The fix could be much simpler. Tell this friend that you deserve to be treated better. Tell them how to treat you. If they are a true friend, they will respect your request to be treated as you deserve. They may not recognize the harm in their behavior until you say something.
Complacency in Personal Growth
This is a bit difficult to talk about just because personal growth means something different to each person. Personal growth comes with experiences. It could be something as simple as daily meditation or as wild as traveling the world.
Personal growth comes from the effort that you put in pushing yourself to try new things or working to better yourself at something you already do.

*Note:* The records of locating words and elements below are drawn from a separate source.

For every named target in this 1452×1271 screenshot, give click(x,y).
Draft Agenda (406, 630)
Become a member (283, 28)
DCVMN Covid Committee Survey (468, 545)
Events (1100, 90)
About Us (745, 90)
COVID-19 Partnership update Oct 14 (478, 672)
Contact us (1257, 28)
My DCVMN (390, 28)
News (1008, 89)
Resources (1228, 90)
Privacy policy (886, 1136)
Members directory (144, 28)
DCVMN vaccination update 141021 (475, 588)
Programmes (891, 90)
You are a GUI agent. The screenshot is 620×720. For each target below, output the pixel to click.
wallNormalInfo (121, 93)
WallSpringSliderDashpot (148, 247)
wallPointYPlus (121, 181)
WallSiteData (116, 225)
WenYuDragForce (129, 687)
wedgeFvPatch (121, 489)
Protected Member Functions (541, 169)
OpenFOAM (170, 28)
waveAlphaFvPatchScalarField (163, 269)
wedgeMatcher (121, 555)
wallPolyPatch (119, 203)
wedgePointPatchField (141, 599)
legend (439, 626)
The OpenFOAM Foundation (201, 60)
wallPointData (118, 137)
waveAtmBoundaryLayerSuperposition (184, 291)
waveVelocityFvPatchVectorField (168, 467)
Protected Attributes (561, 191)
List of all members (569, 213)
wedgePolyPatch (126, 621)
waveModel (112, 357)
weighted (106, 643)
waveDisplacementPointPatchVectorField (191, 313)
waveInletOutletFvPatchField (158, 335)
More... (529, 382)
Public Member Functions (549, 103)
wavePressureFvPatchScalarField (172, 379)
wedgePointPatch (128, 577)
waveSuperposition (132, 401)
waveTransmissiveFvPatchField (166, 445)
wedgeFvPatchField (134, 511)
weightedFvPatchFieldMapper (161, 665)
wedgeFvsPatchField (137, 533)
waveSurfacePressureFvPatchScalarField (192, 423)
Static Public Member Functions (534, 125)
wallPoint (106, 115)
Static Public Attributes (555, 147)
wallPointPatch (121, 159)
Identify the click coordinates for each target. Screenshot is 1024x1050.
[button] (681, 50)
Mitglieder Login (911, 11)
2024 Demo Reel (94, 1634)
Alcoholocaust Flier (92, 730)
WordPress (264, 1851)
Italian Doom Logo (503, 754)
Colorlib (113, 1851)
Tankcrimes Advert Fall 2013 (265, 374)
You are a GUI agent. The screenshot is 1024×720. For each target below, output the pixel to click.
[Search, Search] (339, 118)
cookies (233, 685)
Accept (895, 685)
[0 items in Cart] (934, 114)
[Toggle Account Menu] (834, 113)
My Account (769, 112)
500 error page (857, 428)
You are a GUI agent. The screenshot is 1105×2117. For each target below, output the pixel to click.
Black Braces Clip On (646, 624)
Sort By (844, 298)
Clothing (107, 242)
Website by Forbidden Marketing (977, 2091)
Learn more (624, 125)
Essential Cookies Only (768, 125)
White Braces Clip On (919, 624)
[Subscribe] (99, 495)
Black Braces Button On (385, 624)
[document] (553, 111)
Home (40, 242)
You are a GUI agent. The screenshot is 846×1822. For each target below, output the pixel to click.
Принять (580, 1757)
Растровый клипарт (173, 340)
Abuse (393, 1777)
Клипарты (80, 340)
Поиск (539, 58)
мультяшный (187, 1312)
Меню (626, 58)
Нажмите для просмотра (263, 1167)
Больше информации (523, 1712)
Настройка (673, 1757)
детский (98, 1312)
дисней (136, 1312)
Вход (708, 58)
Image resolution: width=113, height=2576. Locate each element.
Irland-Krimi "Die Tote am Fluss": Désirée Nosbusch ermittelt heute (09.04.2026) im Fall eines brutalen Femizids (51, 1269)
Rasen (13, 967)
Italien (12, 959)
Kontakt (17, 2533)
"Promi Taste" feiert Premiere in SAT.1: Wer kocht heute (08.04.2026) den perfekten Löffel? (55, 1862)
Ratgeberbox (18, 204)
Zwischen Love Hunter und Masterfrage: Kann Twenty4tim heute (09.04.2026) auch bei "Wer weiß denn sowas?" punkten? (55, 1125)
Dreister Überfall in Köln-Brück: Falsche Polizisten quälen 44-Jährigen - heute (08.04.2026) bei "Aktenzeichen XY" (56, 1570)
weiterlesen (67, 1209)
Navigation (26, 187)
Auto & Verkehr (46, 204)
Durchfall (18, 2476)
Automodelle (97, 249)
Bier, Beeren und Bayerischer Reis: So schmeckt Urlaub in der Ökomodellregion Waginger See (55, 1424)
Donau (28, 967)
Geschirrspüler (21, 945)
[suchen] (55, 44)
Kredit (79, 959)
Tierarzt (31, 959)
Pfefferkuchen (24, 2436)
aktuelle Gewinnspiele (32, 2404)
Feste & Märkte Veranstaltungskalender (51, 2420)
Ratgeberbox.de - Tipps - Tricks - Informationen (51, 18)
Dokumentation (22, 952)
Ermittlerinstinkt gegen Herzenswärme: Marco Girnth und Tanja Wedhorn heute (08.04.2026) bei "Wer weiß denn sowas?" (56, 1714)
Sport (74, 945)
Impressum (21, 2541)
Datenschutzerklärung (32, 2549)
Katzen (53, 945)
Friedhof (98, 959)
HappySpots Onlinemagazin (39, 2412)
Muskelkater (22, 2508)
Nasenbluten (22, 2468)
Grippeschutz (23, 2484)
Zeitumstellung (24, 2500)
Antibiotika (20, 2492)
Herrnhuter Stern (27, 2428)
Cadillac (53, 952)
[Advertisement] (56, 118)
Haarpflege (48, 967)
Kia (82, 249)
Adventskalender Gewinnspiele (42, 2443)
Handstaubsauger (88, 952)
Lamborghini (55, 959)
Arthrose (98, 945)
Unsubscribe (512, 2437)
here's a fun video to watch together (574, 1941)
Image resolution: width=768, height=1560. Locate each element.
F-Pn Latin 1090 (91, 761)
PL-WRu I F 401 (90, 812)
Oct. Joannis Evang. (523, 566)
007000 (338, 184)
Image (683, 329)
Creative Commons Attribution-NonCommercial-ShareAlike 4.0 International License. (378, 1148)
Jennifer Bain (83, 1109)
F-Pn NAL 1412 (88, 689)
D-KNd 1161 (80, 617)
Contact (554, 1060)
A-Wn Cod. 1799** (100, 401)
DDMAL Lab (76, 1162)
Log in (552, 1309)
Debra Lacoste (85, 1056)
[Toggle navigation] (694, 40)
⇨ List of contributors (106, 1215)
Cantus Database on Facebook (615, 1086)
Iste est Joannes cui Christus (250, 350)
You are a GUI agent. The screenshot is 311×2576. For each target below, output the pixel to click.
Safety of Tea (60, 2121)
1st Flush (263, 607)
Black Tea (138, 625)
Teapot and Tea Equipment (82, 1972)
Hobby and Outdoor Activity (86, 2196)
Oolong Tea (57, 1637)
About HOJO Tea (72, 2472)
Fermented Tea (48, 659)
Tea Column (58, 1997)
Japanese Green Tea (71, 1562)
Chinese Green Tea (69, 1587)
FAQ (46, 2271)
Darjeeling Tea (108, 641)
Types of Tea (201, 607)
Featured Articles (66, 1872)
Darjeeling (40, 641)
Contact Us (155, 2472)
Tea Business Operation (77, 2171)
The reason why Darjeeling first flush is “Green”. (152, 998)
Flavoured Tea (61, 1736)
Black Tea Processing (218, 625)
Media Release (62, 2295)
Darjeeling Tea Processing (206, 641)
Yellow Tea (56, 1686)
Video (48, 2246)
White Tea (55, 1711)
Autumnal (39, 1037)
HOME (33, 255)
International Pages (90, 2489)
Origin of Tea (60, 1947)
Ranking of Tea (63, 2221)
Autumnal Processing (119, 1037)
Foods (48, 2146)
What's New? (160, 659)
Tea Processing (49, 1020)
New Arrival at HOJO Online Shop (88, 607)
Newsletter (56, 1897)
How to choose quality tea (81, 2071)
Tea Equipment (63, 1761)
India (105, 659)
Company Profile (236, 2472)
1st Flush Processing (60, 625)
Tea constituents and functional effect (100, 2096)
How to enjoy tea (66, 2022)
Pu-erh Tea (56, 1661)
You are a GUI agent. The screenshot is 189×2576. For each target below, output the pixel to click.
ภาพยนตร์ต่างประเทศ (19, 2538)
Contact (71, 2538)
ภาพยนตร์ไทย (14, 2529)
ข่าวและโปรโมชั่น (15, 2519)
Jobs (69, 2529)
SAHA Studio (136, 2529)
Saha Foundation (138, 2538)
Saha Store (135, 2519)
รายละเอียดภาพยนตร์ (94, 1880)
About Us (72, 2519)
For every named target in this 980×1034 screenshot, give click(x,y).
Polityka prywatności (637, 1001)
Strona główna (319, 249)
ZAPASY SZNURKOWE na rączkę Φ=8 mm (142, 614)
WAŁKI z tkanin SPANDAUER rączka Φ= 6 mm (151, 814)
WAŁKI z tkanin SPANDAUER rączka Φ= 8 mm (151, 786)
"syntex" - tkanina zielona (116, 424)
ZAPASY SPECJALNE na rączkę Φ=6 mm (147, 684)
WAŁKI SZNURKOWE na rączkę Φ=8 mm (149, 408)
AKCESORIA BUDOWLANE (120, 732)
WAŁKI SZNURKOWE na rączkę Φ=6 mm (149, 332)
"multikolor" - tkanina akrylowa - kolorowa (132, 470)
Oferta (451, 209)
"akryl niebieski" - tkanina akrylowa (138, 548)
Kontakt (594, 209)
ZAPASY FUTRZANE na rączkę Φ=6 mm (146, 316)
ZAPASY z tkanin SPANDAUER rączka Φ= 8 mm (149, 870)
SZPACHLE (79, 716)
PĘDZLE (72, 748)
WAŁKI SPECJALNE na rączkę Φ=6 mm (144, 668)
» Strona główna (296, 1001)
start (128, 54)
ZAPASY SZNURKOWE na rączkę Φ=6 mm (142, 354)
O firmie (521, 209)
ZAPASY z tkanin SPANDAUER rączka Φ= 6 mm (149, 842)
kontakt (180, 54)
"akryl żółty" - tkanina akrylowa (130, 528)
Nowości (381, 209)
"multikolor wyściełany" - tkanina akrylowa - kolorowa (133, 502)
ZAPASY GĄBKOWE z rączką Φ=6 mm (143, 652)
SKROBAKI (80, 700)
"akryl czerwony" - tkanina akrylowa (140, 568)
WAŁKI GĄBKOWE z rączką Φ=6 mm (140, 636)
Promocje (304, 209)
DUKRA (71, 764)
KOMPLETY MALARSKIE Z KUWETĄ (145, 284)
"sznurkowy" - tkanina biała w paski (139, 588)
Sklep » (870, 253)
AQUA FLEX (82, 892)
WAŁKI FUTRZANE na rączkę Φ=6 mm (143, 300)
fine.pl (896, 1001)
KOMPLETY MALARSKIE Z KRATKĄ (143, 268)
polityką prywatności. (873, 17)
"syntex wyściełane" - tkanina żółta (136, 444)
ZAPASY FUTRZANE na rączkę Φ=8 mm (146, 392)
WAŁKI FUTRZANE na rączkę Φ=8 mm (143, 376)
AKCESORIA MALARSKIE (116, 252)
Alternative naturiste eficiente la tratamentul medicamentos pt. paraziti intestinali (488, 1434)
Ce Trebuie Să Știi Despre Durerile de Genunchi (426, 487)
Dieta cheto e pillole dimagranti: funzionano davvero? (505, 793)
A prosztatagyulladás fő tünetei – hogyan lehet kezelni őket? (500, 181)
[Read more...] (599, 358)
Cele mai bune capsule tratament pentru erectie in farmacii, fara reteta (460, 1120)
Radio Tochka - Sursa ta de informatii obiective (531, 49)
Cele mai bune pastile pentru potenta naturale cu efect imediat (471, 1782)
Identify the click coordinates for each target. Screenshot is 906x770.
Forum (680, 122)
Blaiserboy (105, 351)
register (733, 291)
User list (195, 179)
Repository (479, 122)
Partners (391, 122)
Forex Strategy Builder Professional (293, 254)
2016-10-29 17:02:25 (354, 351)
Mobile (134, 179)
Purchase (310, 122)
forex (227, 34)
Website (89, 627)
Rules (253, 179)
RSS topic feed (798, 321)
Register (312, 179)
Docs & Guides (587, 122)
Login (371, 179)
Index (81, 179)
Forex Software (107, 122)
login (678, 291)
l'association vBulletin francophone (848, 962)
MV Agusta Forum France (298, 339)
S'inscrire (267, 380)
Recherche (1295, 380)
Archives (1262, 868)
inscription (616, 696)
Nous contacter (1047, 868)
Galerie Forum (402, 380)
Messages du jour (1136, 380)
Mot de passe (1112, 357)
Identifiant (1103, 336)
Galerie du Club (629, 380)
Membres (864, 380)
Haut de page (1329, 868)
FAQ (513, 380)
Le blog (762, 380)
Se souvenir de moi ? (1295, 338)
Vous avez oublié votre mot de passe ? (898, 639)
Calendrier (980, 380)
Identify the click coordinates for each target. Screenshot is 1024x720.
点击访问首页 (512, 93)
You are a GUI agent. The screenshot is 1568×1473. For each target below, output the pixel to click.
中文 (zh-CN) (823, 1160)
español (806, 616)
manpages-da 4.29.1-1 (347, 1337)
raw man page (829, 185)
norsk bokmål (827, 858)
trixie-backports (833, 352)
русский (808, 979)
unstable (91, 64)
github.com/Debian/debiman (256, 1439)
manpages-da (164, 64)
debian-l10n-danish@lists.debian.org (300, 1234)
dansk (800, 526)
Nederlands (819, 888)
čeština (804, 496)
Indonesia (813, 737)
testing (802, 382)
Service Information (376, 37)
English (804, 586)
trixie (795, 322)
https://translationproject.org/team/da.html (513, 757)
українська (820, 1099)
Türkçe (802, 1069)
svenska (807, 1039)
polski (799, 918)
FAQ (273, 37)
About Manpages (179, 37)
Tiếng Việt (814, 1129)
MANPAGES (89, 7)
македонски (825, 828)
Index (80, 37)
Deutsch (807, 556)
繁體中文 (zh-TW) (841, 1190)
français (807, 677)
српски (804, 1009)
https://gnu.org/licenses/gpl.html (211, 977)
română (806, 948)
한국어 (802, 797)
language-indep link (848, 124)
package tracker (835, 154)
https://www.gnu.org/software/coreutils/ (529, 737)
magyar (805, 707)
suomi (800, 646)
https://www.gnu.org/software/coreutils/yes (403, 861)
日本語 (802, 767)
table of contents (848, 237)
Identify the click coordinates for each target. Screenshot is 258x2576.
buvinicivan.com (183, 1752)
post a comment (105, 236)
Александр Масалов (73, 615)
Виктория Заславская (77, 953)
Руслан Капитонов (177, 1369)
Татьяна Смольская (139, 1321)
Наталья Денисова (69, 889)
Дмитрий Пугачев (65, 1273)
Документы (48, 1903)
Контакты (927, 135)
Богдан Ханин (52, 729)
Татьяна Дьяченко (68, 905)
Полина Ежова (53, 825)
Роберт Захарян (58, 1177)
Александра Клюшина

Beating complacency in personal growth does not have to be expensive. Meditation and reflection are free. If you have a gym membership at school or work (or you’ve personally invested in one), step out of your comfort zone and try a new class. Just try new things.
Personal growth is free, so stop making excuses. Stop being complacent.
The Root of Complacency
In my opinion, complacency is rooted in some sort of insecurity or self-hatred. Even though “self-satisfaction” and “self-approval” are synonyms of complacency.
If you lack the desire to move on from where you are, it is probably because you don’t think you deserve better or you’re scared to get out of your comfort zone. Insecurity and self-hatred are tough, but as humans we all deserve the best. We all deserve to be our best selves.
I’ve avoided complacency by regularly making choices that make me uncomfortable. I don’t mean buying drugs from a stranger in a sketchy alley or walking over a bed of broken glass. Of course, I am not on a mission to self-destruct, but I am on a mission to grow.
Growth doesn’t come without growing pains. The growing pains may be as serious as a bit of financial struggle or as simple feeling a bit awkward at an event because you don’t know anyone there.
Getting out of your comfort zone is the biggest thing.
You’ve been wanting to go back to college? If you have the money, just do it. If you don’t have the money, research grants and scholarships, or take free courses online to get back in the game.
Been wanting to get in better physical shape? There are tons of free resources online. You don’t need a gym. Just start.
Not happy with your life. CHANGE IT. Do something, anything, differently, even if that means going to bed 30 minutes earlier so you feel more refreshed.
Change is possible, but only if you’re intentional.
Swearing Off Complacency
I like to be surrounded by people who are geared towards growth. I enjoy the company of goal oriented people. (Even if your goal is to visit every McDonalds in the United States, go get ‘em tiger).
Just whatever you do, don’t settle. Celebrate accomplishments and keep moving forward. Don’t be complacent.